PROBLEM STATEMENT -
Rewrite the part of the passage on viewer login failures starting at "Viewer receives misconfigured" and ending at "on my network.", with "accidentally" replaced by "mistakenly".

DOCUMENT PASSAGE -

§

Viewer has wrong login credentials
Another easy one. The Login Service will reject the credentials and tell the viewer, which will display a “Could not authenticate your avatar” message.
A firewall prevents the Login Service from replying to the viewer
In this case the viewer can send some initial TCP packets to the Login Service but can’t get anything back. As above, the viewer will present an “Unable to connect to grid” message but this time after a longer pause until it times out on the Login Service connection.
Viewer receives misconfigured external host name from Regions.ini
Now it gets more complicated. Suppose that instead of putting 192.168.1.2 in the My Region config I accidentally put 192.168.1.3 instead, which is a machine that doesn’t exist on my network.
[My Region] RegionUUID = dd5b77f8-bf88-45ac-aace-35bd76426c81 Location = 1000,1000 ... InternalPort = 9000 ExternalHostName = 192.168.1.3
In this case, the first part of the login process works okay and the progress bar moves along in the viewer. But when the Login Service returns the simulator information to the viewer, it returns the ExternalHostName of 192.168.1.3 instead of 192.168.1.2. The viewer will make a number of attempts to contact this non-existent simulator for the second part of the login, and so appear to hang for a while on a message such as “Waiting for region handshake…” before failing with a “We’re having trouble connecting…”

§

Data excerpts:
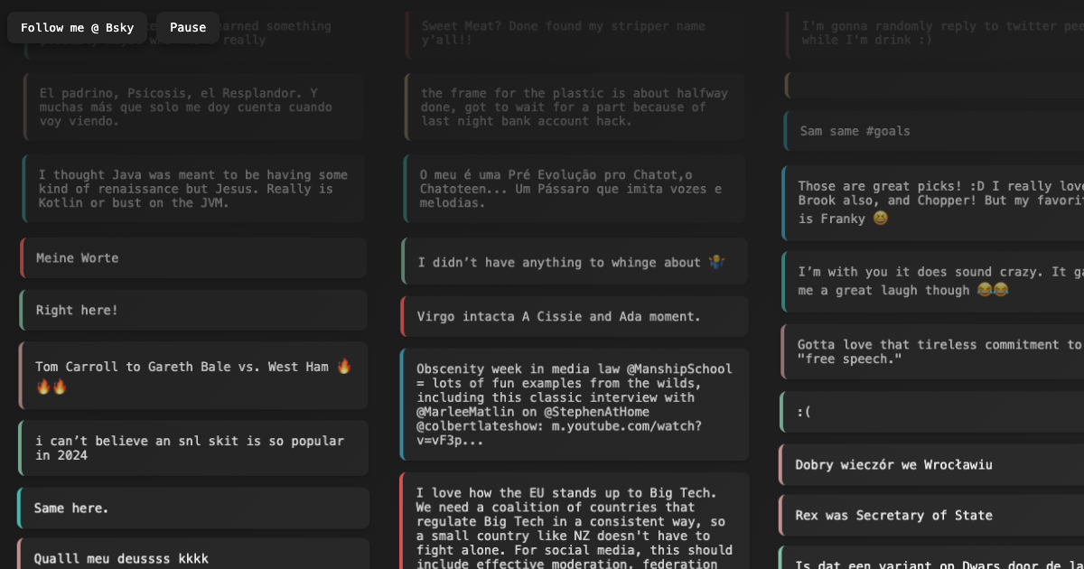The image size is (1084, 569).
Task: Open the post about nothing to whinge about
Action: pos(575,262)
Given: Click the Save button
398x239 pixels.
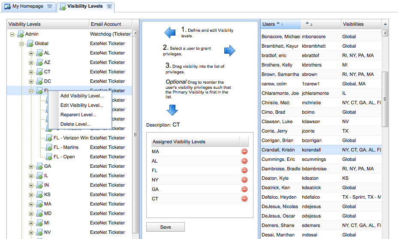Looking at the screenshot, I should pyautogui.click(x=166, y=227).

§

REPLY -
Viewer receives misconfigured external host name from Regions.ini
Now it gets more complicated. Suppose that instead of putting 192.168.1.2 in the My Region config I mistakenly put 192.168.1.3 instead, which is a machine that doesn’t exist on my network.